Ada yang mengutip hadist Nabi SAW yang menyebut, "Kami tidak menyerahkan kepemimpinan ini kepada orang yang memintanya dan tidak pula kepada orang yang berambisi untuk mendapatkannya (HR Bukhari dan Muslim).
“Kalau begitu sebaiknya kepemimpinan tidak diserahkan kepada Prabowo,” demikian kata seorang teman. “Dia itu yang paling berambisi untuk memimpin padahal rakyat sudah dua kali menolaknya. Sekarang dia berambisi untuk menjadi pemimpin yang ketiga kalinya,” sambungnya. Jelas sekali bahwa dia dari Kubu 01.
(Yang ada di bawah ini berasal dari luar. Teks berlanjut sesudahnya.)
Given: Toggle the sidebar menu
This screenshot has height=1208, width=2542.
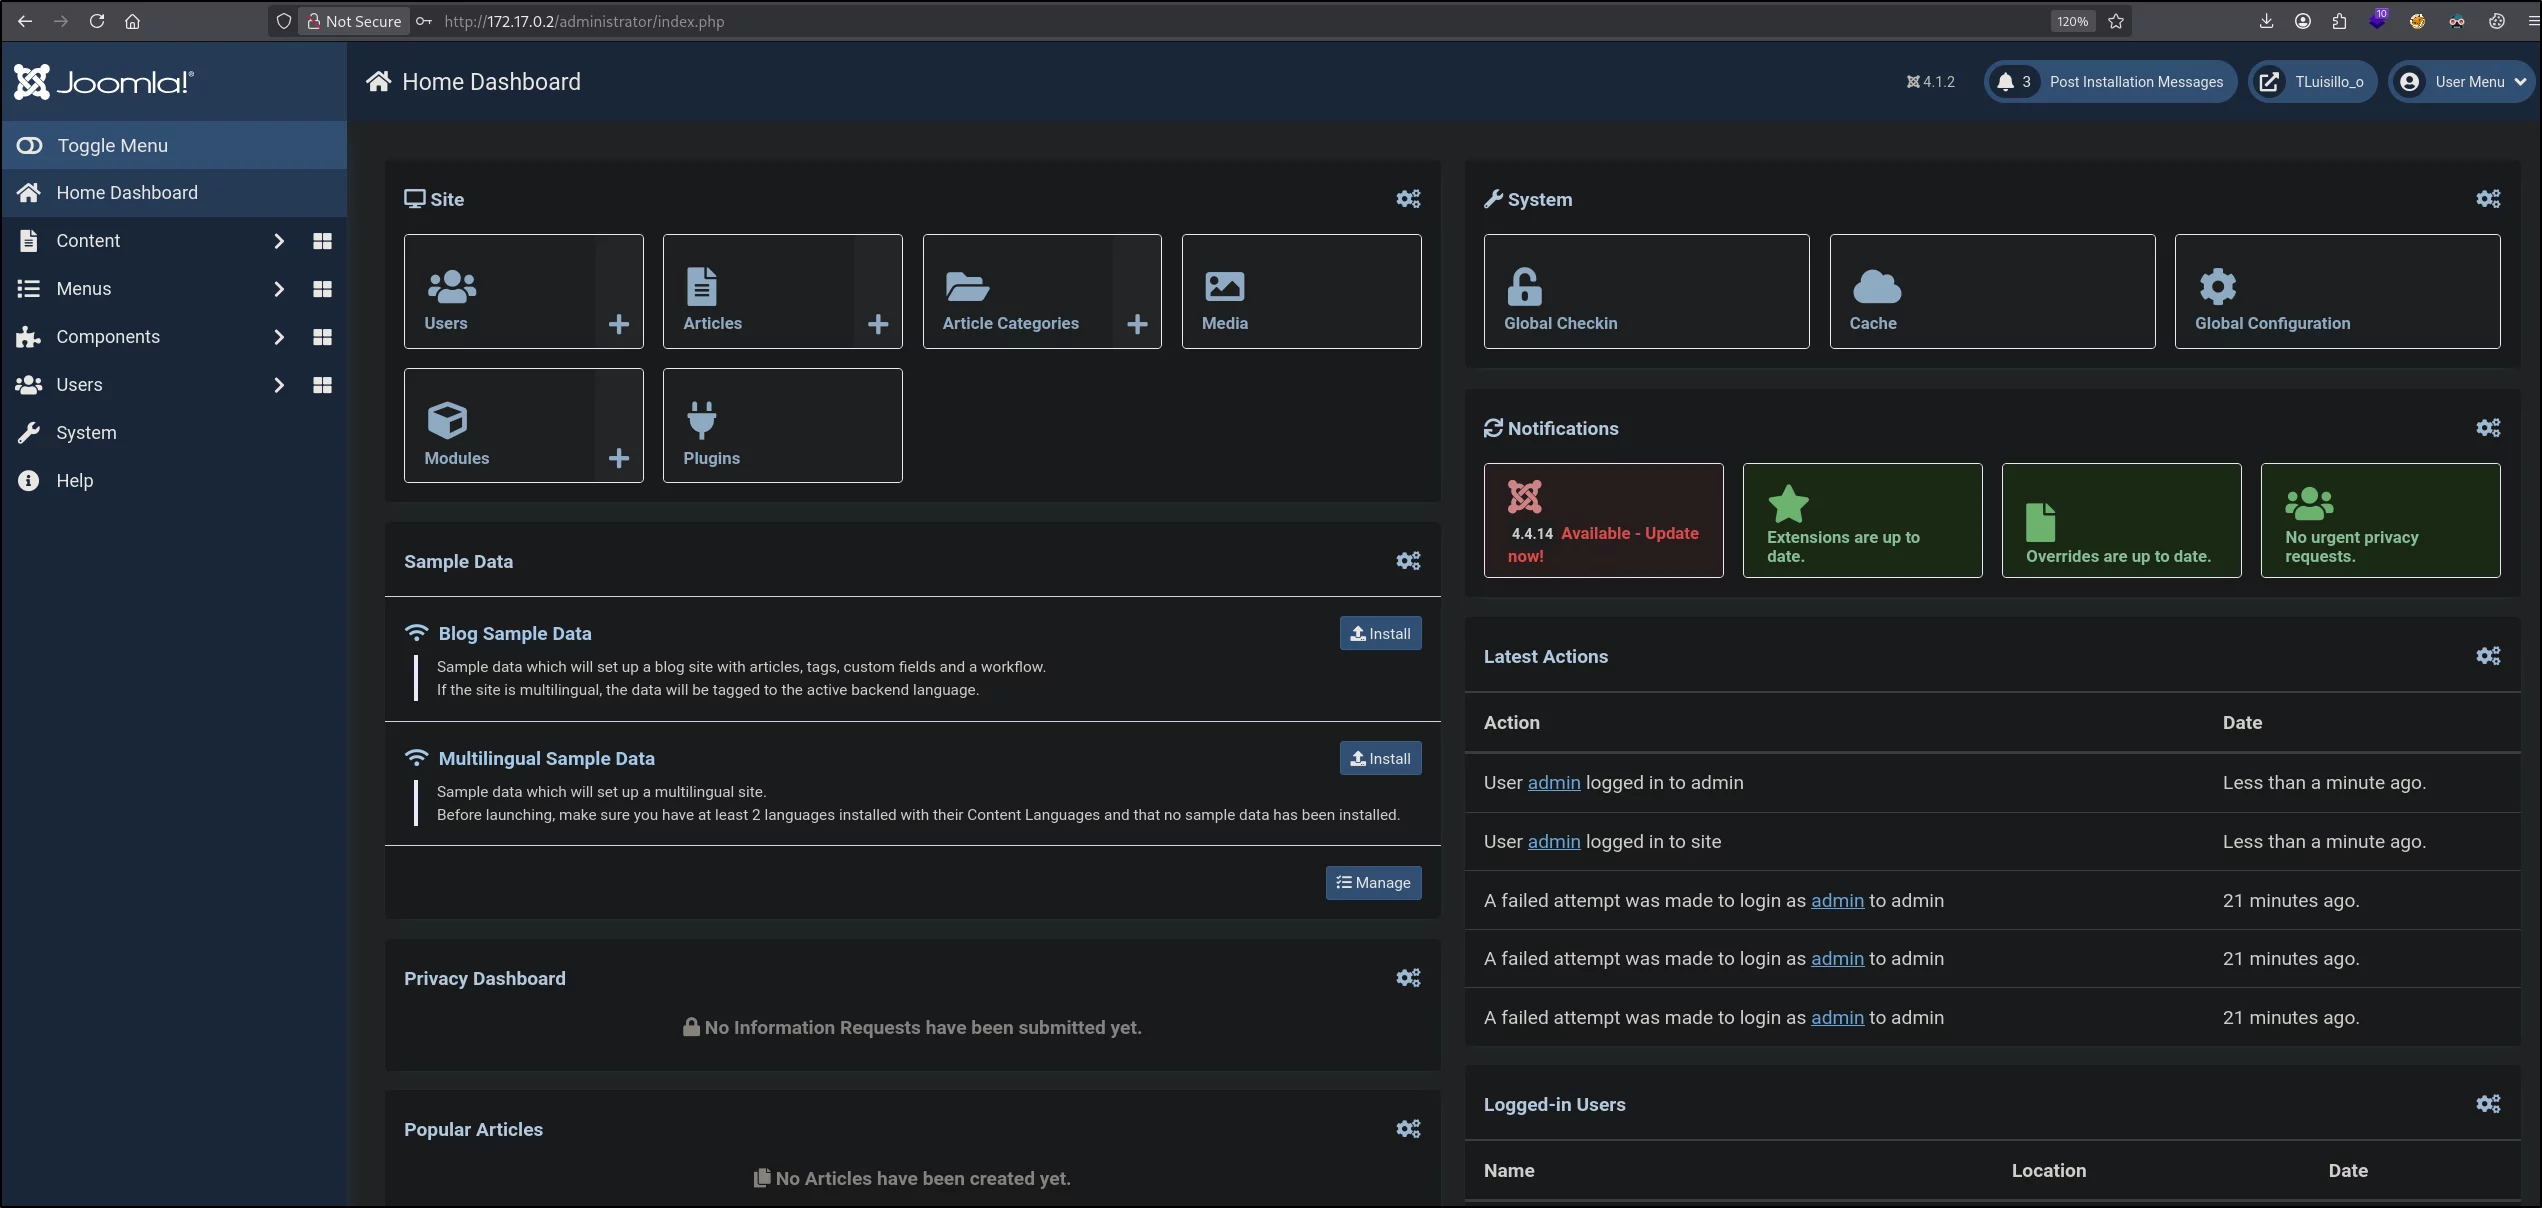Looking at the screenshot, I should (174, 145).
“Yah, siapa tahu kali ini rakyat bersedia menerimanya karena ingin perubahan," kata teman yang lain. “Bukankah kita harus pantang menyerah dan tetap gigih mengejar cita-cita kita. Justru kita harus meniru kegigihan Prabowo,” jelas dia dari Kubu 02.
“Lha kita kan bicara dalam kapasitas sebagai pemberi amanat kepemimpinan. Hadist itu untuk kita dan bukan untuk Prabowo. Prabowo mah mana peduli sama hadist. Lagipula kan kita bicara soal ambisi dalam mendapatkan jabatan dan kekuasaan dan bukan cita-cita.”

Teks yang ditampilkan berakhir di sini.